# Task objective
Work through the entries below and show every line in which "Search" is found.
━━━ Entries supplied ━━━
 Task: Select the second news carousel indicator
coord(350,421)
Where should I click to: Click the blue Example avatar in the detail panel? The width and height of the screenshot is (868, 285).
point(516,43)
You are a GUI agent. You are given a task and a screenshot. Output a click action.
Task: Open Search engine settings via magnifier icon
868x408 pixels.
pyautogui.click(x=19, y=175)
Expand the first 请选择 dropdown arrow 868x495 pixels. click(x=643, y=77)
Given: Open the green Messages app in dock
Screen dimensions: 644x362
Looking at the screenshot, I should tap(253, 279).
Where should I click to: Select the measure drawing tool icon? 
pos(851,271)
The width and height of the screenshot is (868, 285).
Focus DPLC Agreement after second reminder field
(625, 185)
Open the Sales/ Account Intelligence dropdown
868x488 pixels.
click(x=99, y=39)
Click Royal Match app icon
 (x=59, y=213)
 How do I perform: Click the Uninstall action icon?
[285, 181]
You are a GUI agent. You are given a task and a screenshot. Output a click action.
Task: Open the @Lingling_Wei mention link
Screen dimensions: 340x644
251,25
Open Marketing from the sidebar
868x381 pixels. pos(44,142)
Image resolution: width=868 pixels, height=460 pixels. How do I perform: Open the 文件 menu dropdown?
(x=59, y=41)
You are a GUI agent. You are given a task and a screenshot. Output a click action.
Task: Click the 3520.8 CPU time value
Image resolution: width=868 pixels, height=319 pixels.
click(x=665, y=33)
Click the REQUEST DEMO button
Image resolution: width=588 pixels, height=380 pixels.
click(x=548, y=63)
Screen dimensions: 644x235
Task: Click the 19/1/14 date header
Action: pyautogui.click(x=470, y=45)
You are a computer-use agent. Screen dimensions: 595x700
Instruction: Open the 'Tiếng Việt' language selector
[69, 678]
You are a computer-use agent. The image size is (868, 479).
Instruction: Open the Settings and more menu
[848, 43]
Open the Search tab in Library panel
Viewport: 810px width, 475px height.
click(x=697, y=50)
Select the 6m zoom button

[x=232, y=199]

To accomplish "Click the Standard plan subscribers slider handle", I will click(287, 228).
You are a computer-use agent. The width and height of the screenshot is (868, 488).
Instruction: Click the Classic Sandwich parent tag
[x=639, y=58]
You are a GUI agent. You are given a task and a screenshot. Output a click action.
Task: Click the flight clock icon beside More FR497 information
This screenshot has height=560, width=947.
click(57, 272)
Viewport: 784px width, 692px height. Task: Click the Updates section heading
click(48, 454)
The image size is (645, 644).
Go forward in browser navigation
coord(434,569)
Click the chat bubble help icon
━━━
# Result of this exercise
Task: Open Search engine settings via magnifier icon
Open the Search tab in Library panel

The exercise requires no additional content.